Abelian 2-form gauge theory: special features

TL;DR

This paper explores the 4D free Abelian 2-form gauge theory, highlighting its role as a model for Hodge theory and a candidate for quasi-topological field theory, while clarifying its non-topological nature.

Contribution

It demonstrates that the 4D free Abelian 2-form gauge theory exhibits features of Hodge theory and quasi-topological field theory but is not an exact topological field theory.

Findings

The theory models aspects of Hodge theory.

It shares some topological features with 2D gauge theories.

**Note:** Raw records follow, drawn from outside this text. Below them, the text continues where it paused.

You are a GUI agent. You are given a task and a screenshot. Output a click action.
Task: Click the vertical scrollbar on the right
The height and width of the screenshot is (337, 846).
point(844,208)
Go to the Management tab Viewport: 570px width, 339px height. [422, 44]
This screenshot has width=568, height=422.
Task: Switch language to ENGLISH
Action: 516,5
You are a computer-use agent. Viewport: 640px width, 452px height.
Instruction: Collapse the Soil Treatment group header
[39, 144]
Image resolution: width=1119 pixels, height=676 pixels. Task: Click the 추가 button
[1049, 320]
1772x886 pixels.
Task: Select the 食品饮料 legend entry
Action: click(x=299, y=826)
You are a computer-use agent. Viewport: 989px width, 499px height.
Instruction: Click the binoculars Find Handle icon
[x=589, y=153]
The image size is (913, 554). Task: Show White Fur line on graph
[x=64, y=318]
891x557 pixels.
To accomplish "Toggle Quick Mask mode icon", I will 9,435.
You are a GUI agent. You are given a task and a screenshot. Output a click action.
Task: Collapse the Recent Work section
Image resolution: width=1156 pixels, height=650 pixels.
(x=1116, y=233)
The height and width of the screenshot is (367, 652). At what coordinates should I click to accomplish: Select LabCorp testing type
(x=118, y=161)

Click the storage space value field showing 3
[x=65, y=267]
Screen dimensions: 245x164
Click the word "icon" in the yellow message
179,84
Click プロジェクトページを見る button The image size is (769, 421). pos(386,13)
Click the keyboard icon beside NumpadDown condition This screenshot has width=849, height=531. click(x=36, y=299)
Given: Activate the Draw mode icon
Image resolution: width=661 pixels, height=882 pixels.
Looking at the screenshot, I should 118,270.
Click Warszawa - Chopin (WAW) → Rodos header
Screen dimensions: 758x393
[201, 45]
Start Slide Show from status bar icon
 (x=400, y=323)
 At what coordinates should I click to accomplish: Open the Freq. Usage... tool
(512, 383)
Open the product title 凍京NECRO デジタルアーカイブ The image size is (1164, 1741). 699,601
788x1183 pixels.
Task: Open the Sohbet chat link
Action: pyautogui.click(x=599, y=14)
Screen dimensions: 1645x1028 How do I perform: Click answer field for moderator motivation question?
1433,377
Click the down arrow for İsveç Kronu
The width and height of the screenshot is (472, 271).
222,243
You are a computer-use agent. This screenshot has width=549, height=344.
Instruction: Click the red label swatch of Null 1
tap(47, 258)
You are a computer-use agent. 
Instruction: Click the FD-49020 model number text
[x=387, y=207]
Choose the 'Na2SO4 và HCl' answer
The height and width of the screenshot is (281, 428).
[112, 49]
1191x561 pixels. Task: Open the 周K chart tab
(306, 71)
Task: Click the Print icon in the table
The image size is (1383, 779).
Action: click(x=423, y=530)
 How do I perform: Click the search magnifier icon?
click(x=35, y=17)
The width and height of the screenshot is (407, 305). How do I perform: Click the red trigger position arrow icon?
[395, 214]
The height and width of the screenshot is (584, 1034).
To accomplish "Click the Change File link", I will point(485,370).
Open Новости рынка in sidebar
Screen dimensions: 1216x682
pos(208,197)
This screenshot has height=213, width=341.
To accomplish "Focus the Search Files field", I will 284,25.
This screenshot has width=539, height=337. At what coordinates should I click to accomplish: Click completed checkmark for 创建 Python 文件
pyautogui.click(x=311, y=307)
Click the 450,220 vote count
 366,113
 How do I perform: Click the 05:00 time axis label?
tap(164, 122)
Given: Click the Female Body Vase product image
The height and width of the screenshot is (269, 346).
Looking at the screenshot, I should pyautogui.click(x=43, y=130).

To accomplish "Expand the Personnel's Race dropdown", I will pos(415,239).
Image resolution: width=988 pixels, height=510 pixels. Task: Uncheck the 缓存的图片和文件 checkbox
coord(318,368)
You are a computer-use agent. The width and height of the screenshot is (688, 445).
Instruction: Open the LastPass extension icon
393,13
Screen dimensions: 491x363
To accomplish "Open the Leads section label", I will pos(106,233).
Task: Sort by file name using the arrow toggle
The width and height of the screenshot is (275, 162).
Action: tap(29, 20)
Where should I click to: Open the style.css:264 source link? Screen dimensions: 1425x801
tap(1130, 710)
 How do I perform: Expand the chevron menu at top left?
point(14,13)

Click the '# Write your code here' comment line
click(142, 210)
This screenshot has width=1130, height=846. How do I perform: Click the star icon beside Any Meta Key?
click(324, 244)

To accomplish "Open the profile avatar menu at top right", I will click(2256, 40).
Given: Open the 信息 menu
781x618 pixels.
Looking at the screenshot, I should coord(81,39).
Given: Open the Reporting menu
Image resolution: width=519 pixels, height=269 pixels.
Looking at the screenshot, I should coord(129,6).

The Lagrangian cannot be expressed as a sum of BRST-exact terms.

Abstract

It is shown that the four $(3 + 1)$-dimensional (4D) free Abelian 2-form gauge theory provides an example of (i) a class of field theoretical models for the Hodge theory, and (ii) a possible candidate for the quasi-topological field theory (q-TFT). Despite many striking similarities with some of the key topological features of the two $(1 + 1)$-dimensional (2D) free Abelian (and self-interacting non-Abelian) gauge theories, it turns out that the 4D free Abelian 2-form gauge theory is {\it not} an exact TFT. To corroborate this conclusion, some of the key issues are discussed. In particular, it is shown that the (anti-)BRST and (anti-)co-BRST invariant quantities of the 4D 2-form Abelian gauge theory obey the recursion relations that are reminiscent of the exact TFTs but the Lagrangian density of this theory is not found to be able to be expressed as the sum of (anti-)BRST and (anti-)co-BRST exact quantities as is the case with the {\it topological} 2D free Abelian (and self-interacting non-Abelian) gauge theories.